→ **Text provided**:
--------------------------------

Article: B. J. MANION, A. MCLAUGHLIN (AUSTRALIA)
Traumatic Brain Injury - A Brief Review of the Acute Care of Head-Injured Patients
In both civilian and military settings, head injury, also referred to as Traumatic Brain Injury (TBI) can be a devastating, highly debilitating and extraordinarily expensive injury. The epidemiology of TBI in the military is difficult to assess accurately.
With improvements in delivery of medical care and protective equipment, soldiers are now surviving injuries they previously would not have survived. This has forced the medical community and society to develop an approach to rehabilitating and accommodating the long-term care needs of more and more soldiers affected by TBI.
The burden of TBI on military personnel is huge. Head and neck injuries, including
severe TBI have been reported in 25% of US service members evacuated from Iraq
and Afghanistan (1,2). Up to 40% of military mortality is attributed to TBI (3,4).

--------------------------------

→ **Actions to take**:
a – Update the part of the traumatic brain injury review that starts with "With improvements in" and ends with "affected by TBI.", changing "soldiers" to "troops".
b – Write the next part of the traumatic brain injury review, starting after its last sentence.
The entries after this point come from a separate source.

→ **Information shown**:
--------------------------------

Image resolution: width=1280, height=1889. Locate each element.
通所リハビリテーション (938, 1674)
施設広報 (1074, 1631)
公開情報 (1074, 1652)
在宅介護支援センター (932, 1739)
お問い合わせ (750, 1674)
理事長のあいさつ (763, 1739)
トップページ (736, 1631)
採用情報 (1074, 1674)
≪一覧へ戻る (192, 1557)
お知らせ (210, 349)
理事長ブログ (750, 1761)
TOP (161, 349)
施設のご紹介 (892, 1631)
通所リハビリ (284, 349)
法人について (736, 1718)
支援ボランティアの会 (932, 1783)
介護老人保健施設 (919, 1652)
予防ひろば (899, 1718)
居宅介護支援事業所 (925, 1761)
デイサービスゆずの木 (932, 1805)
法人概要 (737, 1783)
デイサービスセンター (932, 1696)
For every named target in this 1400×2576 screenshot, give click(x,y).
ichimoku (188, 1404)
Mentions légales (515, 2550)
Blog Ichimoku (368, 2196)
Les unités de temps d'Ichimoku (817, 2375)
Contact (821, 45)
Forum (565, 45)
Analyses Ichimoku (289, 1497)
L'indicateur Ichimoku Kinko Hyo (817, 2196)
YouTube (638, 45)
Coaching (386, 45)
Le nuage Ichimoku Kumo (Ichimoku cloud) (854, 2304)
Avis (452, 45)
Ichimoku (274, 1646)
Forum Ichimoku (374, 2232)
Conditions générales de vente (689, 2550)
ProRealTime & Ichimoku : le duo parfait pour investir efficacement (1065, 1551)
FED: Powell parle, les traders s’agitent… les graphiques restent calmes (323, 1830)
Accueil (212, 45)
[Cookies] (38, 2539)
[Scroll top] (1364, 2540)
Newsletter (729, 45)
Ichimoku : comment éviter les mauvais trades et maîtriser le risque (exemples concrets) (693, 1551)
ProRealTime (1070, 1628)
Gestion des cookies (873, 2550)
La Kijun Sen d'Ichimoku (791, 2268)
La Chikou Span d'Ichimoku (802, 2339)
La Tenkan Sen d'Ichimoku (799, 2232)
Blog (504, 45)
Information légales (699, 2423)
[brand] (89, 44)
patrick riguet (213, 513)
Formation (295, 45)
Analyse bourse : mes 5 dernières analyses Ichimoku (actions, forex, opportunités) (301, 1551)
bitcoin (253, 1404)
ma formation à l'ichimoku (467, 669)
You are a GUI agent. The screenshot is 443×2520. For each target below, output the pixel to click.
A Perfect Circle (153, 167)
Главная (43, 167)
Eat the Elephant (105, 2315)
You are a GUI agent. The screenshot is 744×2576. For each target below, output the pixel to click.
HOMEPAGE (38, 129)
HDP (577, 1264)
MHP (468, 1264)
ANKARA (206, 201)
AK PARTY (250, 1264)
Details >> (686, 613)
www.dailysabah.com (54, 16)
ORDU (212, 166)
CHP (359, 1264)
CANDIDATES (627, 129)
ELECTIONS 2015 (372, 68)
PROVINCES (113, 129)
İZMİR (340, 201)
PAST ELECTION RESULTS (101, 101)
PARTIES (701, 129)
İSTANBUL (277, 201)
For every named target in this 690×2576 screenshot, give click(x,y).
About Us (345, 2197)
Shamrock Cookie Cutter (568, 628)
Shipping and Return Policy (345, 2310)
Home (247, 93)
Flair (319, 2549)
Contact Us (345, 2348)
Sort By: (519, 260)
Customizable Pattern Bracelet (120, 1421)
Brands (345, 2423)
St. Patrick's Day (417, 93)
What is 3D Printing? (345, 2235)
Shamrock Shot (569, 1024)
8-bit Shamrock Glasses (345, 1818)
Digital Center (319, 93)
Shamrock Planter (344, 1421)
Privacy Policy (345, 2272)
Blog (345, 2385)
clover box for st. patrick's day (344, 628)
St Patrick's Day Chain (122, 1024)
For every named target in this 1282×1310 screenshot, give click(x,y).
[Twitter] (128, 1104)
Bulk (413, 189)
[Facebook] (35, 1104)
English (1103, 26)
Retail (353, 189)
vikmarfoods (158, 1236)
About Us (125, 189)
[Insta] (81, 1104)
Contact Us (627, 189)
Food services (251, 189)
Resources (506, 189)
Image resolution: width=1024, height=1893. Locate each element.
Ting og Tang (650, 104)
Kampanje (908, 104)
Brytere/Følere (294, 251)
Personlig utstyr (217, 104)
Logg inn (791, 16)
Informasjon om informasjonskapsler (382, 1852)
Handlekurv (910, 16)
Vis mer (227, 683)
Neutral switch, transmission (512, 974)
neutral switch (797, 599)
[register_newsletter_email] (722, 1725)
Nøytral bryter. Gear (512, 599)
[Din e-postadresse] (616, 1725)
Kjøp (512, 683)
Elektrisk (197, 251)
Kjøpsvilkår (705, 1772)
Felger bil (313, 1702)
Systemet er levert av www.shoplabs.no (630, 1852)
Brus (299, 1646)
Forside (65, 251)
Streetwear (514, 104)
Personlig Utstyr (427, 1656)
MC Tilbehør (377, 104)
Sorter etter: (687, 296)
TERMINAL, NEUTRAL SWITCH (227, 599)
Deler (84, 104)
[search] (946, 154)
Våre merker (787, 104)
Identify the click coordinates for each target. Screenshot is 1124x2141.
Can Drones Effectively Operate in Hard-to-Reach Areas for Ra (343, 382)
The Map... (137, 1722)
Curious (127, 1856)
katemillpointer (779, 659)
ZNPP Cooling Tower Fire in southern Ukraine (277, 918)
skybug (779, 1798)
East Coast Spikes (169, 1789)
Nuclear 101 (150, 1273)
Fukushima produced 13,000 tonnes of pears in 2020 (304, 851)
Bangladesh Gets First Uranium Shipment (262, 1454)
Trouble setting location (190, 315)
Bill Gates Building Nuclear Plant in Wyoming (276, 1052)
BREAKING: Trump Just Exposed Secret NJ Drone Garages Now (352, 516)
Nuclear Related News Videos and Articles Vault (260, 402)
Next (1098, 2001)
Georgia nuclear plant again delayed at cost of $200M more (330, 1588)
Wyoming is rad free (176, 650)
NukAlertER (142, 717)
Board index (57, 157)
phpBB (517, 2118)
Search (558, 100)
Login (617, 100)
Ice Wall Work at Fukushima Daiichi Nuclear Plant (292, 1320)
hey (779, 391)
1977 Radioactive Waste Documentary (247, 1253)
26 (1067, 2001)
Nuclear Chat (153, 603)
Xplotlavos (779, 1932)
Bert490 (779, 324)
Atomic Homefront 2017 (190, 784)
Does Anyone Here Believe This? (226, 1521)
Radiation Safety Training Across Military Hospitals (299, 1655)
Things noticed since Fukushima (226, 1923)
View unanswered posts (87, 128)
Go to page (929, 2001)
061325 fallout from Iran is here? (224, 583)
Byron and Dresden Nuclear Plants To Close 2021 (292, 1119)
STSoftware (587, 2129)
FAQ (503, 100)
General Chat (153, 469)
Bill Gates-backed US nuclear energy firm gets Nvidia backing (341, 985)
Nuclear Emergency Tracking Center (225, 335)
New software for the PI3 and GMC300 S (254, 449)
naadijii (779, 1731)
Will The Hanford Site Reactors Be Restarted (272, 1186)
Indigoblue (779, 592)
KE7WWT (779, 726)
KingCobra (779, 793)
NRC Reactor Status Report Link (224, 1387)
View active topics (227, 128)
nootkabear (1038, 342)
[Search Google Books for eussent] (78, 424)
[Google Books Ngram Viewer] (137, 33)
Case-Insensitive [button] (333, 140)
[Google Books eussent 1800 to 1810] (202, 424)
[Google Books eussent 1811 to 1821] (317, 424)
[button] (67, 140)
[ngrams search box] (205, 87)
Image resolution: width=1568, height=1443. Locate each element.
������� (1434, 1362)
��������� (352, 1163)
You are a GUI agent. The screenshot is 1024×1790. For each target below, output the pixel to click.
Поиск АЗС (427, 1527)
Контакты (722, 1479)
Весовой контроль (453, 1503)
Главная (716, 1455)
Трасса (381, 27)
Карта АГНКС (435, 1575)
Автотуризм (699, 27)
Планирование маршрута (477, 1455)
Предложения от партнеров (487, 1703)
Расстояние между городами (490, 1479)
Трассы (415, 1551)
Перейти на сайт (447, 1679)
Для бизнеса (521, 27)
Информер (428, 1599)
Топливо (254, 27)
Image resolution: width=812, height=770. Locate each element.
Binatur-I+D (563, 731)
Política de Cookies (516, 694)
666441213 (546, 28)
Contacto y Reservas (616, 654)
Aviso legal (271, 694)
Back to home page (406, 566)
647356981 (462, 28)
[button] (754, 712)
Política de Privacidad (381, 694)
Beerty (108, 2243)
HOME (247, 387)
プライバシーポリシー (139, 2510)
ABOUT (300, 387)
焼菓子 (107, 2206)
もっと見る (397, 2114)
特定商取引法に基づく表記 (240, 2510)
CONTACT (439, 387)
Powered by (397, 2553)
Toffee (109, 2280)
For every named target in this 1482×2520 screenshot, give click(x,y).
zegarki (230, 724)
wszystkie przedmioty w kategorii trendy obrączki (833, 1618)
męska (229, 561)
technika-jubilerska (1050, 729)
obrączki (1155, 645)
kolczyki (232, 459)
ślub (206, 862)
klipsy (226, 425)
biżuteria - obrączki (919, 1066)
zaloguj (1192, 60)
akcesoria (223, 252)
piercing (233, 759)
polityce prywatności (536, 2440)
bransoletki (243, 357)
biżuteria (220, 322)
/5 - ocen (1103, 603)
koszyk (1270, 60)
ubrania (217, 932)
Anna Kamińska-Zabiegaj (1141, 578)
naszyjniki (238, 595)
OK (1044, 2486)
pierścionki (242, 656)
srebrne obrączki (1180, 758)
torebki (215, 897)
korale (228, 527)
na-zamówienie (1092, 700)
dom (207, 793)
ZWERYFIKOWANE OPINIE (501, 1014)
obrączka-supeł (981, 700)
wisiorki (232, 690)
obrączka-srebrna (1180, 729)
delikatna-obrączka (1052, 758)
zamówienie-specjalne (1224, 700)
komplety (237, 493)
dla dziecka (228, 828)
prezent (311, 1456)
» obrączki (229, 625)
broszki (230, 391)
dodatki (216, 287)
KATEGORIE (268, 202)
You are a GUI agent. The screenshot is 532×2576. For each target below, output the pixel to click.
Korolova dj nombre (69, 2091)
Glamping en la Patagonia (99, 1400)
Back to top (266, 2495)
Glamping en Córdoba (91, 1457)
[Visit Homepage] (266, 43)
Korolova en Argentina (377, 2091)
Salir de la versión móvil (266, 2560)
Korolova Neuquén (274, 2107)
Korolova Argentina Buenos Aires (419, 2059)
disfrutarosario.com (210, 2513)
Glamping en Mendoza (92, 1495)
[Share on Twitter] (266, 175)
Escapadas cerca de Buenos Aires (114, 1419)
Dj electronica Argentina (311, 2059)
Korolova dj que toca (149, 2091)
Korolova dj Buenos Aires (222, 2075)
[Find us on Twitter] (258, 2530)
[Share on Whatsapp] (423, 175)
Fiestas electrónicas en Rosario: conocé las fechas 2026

--------------------------------

→ **Responses**:
a –
With improvements in delivery of medical care and protective equipment, troops are now surviving injuries they previously would not have survived. This has forced the medical community and society to develop an approach to rehabilitating and accommodating the long-term care needs of more and more troops affected by TBI.

b –
Some researchers have suggested over 300 000 U.S. veterans of the wars in Iraq and
Afghanistan have sustained a mild TBI (4). Official statistics based on electronic medical
records within the U.S. military released by the Department of Defense report 195,547 TBIs were diagnosed in military personnel between 2000-2010. Of this number 2038 were classified as severe; 33 020 were classified as moderate and 150 222 were classified as mild as of November 2010 (1). Research into the epidemiology of TBI in military personnel is a high priority, with the U.S. Senate recently allocating significant funding. Prompt and rational
treatment of the acutely head-injured individual can make a significant difference
to the individual’s subsequent outcomes. Understanding the appropriate
assessment, triage and treatment of personnel suffering a TBI is essential to
achieving the best possible outcome. The pathophysiology, physiology and acute
care of head injury are the main focus of this article.
Primary Brain Injury
The injury sustained by the brain at the time of trauma is the primary injury. It
results directly from the trauma and by definition it is irreversible, with prevention
being the only possible intervention. Classification of primary brain injury
based on mechanism of injury identifies three types of TBI; Penetrating; Closed;
and Blast(4,5,6). Single injuries may be a complex combination of these forces.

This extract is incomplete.